How we will deal as one world, with the risks we know and those we have yet to imagine, let alone quantify, as the effects of weather and climate are brought to bear on our lives.
And while those who have done the least to damage our planet are affected the most, even here in the developed world, we see the effects of our warming oceans with increased drought, storms, flooding.
At the recent Climate Change summit at the UN we, today’s leaders, pledged to make every effort to do all we can to make the necessary change.
Because if we do not, then for our children and grandchildren, it won’t be a question of how they will live in a world of nine billion people, but rather one of whether they will be living at all.
As we know empathy is a key to our successful relationships with people and it is equally critical to our relationship with our planet.

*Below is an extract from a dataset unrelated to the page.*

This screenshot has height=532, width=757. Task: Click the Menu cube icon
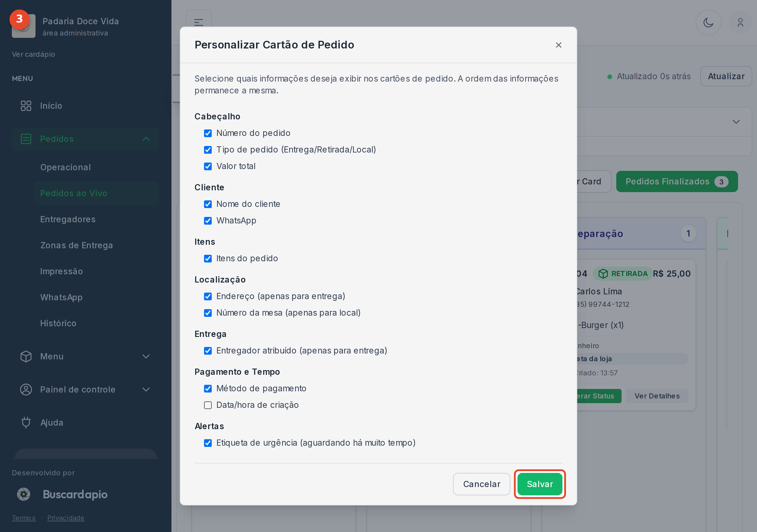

Therefore in this one world how we work, develop our economies, create our jobs, grow our food, make our energy and so keep peace and prosperity in and between our countries will all depend on sustainability.
As young leaders you will know that just as Copenhagen was not a success then Paris and Lima simply have to be.
Here in Ireland we are playing our part as part of the European Union.
And while we are happy to have overachieved in our first Kyoto Targets we are not blind to the size of the challenge we face in reaching our long-term objective of, by the year 2050, reducing our carbon in electricity, transport and the built environment by 80 per cent.
Already we are a world leader in carbon-efficient agriculture, our initiative called Origin Green establishing and promoting Ireland as a source and in time we hope, THE source of high-quality, safe and sustainable food.
The kind of food we can trust, the kind you will be happy to give your children and grandchildren.
And lucky they will be to learn from all of you who have come here to Ireland to discuss and examine all it means to want and create a better world.
Because in being here your bearings are good and right, your convictions generous, true and strong.
You have grown to adulthood in what’s been called ‘an age of anxiety’.
Yet your dream, the sheer power of it, remains intact.
Some of you here today will go on to lead organisations, corporations, countries.
And before I leave you let me share with you some advice that might be of use to you as you do.
And that is the need to include and to listen.
It’s the democratic imperative to practise politics and to be seen to, not at a remove, but as a central aspect of people’s lives and according to their high, personal standards.
It’s the human necessity to connect with people where they are and not where you hope or imagine them to be.
It’s the insight that comes when you stop take time to reflect on what you have done and what you will do now and next as a result.
And after that it’s the capacity to pick yourself up dust yourself down and find the sense and the guts to start all over again.
So I say to you in all your work for this ‘one world’ value the elements of friendship, kindness, compassion.
In your personal lives, install them, remember them, cherish them. And practise them.
You will be discussing many difficult global challenges over the coming days. Sometimes these can seem overwhelming, insurmountable, use these values to make a difference.
Your generation you can make the difference.